Isaac Mahlangu Senior reporter
Passenger bus company Putco says it cannot afford to proceed with the 6% pay increase for workers. The sector says it is in financial crisis due to the Covid-19 pandemic.
Passenger bus company Putco says it cannot afford to proceed with the 6% pay increase for workers. The sector says it is in financial crisis due to the Covid-19 pandemic.
Image: THULANI MBELE

Workers are up in arms over major bus companies reneging on salary increase agreements, pleading poverty allegedly caused by the Covid-19 pandemic. 

Early this year, unions representing employees compromised and dropped all demands and agreed to a 6% salary increase agreement which bus companies claim they can no longer afford.

Bus companies including major players in the industry such as Golden Arrow and Putco, which employ thousands of workers, have applied at the Road Passenger Bus Bargaining Council for an exemption on implementing the 6% salary increases agreed with workers early this year.

A Putco bus driver who has been with the company since 2010, who spoke to Sowetan in condition of anonymity, accused the company of abusing its employees despite their years-long loyalty to the company.

"Even now, we drive old buses that don't have heaters in cold weather yet the company says it can't afford the very same 6% it pushed for during the negotiations," the driver said.

"The company can't push for 6% then use Covid-19 as an excuse, our increases should be funded by last year's profits."

Putco spokesperson Matlakala Motloung said its application for exemption "is based on the effect of the Covid-19 pandemic on the
financial position of Putco which was already under pressure due to the long standing underfunding of subsidised bus contracts in Gauteng.

The application affected 3,200 employees, with many of them still awaiting their May UIF Ters benefits as per the reduced shifts they now work.

"Currently there are no alternatives to consider due to the impact which the Covid-19 has had on Putco's revenue generating ability, and the fact that any one bus can only carry 50% of its carrying capacity due to the social distancing protocols.

"Putco has lost cash revenue of more than R150-million since the start of lockdown," Motloung said.

She said they had to incur additional costs of personal protective equipment (PPE) which had not been budgeted for.

"We lost revenue from private hire, which was mainly income from special events and funerals," she said.

This has seen already under-pressure workers facing a new double whammy as some are facing retrenchments with smaller operators shutting shop, while those still employed don't earn full salaries as they now work staggered shifts.

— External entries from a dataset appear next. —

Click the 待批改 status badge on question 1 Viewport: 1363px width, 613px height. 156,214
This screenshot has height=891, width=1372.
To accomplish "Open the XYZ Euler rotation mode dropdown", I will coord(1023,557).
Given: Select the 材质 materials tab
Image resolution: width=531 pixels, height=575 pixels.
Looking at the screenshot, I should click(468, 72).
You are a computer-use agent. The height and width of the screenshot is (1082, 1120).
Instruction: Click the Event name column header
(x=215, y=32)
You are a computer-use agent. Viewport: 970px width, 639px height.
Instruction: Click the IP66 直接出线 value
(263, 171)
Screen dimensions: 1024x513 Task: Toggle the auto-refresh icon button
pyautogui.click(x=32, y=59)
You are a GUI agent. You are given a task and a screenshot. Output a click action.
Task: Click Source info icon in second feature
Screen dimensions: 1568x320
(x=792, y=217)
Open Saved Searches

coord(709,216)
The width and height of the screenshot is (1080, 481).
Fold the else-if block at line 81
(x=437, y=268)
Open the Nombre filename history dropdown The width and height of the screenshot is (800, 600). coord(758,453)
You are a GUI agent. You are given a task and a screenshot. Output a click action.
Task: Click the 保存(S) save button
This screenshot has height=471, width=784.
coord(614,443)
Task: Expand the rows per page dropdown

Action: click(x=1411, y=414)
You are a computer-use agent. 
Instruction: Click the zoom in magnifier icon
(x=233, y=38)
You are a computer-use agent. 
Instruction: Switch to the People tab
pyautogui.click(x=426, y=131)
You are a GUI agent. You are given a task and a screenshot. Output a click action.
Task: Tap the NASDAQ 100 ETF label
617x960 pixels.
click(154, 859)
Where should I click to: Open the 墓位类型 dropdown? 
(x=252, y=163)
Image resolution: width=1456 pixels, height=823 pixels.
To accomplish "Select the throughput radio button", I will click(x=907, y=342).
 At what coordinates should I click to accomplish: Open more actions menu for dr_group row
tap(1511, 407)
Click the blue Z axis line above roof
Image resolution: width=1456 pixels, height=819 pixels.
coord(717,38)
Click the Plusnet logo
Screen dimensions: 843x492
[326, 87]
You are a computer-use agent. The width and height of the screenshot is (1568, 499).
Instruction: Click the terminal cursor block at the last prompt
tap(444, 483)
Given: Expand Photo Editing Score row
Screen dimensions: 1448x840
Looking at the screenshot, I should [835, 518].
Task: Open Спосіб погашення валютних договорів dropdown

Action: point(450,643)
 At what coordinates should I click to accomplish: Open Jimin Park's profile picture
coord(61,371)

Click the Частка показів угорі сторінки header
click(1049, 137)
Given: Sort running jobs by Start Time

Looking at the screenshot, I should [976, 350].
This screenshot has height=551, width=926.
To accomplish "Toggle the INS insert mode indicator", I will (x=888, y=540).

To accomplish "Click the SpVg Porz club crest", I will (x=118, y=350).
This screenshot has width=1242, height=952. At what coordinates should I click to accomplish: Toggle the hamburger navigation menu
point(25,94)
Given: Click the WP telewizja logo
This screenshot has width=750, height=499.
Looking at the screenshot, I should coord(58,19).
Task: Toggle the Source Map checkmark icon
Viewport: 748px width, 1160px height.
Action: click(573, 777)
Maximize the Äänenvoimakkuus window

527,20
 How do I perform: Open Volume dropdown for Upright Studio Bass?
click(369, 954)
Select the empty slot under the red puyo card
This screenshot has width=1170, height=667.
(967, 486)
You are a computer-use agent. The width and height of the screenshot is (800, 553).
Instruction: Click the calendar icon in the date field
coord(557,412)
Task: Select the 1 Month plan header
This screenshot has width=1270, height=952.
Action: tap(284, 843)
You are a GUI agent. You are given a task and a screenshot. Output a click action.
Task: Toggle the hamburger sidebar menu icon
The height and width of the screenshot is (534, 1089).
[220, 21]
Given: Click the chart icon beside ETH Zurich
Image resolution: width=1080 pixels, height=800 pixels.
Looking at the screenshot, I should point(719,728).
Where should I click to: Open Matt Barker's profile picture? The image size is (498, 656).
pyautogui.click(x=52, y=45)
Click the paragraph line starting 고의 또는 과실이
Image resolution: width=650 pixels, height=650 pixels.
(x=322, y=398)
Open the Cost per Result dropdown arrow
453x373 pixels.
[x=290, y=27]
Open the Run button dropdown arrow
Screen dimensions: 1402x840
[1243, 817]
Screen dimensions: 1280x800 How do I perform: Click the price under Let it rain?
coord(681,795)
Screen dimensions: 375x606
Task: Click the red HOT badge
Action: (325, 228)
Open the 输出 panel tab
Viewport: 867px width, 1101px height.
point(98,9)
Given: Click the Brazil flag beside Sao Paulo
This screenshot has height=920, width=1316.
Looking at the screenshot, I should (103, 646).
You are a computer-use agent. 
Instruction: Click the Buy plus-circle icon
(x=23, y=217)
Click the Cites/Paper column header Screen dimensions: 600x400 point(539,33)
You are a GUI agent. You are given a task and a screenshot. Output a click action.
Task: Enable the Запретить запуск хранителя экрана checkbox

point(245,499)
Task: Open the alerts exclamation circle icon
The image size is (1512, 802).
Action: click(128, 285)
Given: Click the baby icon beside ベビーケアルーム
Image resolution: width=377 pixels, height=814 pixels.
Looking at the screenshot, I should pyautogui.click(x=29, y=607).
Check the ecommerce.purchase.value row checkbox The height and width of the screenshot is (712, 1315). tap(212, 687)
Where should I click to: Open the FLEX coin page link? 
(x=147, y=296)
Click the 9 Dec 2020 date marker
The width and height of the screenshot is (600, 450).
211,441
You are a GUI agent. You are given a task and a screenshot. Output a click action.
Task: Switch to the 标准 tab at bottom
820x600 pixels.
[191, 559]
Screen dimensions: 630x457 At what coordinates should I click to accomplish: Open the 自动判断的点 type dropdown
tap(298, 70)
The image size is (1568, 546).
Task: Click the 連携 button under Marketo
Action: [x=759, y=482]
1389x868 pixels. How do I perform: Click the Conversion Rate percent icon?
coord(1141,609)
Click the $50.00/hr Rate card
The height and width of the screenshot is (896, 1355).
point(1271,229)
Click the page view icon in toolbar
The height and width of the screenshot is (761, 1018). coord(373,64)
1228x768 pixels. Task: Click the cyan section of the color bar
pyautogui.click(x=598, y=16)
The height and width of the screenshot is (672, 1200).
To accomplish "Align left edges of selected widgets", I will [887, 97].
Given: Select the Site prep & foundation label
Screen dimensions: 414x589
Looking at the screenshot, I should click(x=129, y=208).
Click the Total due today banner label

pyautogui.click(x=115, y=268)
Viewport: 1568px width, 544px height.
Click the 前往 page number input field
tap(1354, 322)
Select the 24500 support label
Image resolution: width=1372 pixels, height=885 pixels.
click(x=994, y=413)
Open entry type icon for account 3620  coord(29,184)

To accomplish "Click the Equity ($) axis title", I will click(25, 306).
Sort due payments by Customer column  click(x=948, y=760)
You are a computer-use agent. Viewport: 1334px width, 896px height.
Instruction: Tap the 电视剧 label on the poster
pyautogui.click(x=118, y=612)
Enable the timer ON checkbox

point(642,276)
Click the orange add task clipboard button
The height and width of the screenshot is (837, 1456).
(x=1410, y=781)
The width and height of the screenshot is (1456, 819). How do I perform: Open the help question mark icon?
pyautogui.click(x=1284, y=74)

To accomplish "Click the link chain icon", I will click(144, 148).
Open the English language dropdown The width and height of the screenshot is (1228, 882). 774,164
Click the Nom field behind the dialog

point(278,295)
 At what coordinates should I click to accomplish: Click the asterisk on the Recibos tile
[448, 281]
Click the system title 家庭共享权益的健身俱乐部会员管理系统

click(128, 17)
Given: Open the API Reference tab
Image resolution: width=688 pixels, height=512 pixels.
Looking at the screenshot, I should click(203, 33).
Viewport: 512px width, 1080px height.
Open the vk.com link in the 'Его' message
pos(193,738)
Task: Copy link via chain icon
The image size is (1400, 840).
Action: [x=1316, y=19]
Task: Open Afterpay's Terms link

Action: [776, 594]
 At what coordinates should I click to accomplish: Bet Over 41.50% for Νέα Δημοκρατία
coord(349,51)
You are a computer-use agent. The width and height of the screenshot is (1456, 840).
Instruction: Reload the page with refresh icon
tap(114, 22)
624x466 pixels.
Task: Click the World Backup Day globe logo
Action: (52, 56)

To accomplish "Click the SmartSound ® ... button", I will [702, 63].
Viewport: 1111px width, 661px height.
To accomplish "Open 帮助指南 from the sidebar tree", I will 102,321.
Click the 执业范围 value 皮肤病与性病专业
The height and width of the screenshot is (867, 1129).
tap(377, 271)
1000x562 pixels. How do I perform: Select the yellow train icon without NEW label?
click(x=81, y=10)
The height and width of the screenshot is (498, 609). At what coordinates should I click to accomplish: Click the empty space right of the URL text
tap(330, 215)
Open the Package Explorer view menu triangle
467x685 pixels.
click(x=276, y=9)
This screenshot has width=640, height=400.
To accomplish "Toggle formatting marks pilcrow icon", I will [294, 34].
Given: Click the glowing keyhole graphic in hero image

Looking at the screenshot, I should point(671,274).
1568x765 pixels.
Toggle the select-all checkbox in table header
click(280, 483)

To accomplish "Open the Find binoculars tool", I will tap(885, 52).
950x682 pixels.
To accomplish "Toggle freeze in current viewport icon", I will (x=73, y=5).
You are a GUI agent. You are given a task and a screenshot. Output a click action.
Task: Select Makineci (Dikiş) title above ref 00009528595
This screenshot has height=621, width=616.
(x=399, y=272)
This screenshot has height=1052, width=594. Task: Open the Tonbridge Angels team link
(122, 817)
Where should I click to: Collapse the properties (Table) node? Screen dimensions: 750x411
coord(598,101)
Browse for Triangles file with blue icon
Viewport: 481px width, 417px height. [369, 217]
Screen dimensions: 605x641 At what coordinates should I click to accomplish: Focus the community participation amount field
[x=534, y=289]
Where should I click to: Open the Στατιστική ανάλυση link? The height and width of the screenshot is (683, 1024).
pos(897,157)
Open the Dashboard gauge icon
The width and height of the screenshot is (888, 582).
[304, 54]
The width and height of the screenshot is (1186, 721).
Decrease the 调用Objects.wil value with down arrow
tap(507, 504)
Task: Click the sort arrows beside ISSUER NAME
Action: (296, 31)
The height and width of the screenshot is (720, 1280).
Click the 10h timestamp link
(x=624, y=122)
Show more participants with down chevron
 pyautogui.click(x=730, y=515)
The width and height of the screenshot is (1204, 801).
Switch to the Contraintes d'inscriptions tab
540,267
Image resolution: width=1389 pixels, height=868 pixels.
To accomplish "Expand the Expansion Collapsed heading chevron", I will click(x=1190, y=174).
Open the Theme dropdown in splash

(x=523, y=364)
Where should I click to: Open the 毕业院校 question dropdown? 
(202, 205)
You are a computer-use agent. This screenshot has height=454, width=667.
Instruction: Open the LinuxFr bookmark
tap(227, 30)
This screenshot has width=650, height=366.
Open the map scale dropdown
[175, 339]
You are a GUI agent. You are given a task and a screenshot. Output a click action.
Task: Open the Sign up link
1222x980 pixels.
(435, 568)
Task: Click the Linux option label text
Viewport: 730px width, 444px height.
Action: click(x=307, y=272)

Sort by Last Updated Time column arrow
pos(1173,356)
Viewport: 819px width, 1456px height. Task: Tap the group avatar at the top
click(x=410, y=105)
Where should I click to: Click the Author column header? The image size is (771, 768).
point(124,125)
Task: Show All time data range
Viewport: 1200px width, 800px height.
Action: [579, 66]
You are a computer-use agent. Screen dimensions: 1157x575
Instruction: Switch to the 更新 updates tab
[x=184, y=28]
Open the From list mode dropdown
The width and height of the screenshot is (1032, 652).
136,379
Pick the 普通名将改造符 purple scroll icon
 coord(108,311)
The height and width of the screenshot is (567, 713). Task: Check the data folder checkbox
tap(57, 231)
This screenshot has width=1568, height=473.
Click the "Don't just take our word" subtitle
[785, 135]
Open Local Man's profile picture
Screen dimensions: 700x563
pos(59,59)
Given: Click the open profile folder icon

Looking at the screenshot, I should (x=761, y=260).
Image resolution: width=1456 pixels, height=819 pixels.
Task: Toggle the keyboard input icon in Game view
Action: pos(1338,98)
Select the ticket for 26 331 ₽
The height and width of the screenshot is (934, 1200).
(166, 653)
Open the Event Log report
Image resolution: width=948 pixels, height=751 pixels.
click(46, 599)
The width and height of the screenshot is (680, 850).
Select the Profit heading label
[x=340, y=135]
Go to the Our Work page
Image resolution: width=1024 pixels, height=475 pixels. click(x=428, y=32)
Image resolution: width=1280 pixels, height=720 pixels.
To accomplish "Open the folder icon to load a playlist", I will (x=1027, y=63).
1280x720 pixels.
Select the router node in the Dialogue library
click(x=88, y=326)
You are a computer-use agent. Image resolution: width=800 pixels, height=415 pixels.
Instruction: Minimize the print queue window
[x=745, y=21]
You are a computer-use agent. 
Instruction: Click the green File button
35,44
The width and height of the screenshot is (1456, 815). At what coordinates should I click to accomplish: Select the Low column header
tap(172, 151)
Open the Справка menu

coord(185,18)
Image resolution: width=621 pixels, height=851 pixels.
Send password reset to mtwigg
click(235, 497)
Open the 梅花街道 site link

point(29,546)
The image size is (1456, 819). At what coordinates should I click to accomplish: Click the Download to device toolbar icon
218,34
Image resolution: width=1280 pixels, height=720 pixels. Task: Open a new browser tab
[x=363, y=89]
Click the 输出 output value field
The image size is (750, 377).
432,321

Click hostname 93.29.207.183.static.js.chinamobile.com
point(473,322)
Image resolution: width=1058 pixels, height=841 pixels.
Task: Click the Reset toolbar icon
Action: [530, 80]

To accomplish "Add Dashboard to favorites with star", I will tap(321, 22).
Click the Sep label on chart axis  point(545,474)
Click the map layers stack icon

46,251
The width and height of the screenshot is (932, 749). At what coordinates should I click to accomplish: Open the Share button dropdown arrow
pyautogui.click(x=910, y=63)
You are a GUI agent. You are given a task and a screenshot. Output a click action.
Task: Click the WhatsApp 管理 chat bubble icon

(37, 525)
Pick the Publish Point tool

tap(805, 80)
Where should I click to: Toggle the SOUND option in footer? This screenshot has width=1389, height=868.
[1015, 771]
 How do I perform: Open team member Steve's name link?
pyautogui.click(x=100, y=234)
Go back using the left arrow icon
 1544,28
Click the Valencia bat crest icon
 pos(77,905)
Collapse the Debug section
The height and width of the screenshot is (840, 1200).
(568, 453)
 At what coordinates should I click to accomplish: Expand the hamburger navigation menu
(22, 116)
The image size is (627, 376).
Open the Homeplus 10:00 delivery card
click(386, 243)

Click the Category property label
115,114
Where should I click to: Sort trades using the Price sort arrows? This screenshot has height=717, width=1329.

SA Transport Workers Union's road passenger national sector co-ordinator Solomon Mahlangu blamed Putco for "refusing to co-operate" despite receiving government subsidies.

"We accepted the 6%, abandoning other demands from workers which included benefits, but now we are told that these companies, including Putco, cannot afford a 6% salary increase," Mahlangu said.

Gary Wilson, the secretary of the SA Road Passenger Bargaining Council (SARPBAC), described the move by bus companies as an attempt to undermine councils.

"This is an attack on the bargaining councils and collective bargaining. unions who abandoned all their other demands to assist the industry survive are now angry as they agreed in good faith but these companies are turning on them," Wilson said.

He said hundreds of smaller operators, especially those serving the tourism sector and scholar transport, have already shut down.

"Our industry is at a crossroads right now with so many companies closing down, they're in their hundreds," Wilson said.

Golden Arrow spokesperson Bronwen Dyke-Beyer confirmed that it had made application for an exemption affecting its 2,600 workforce.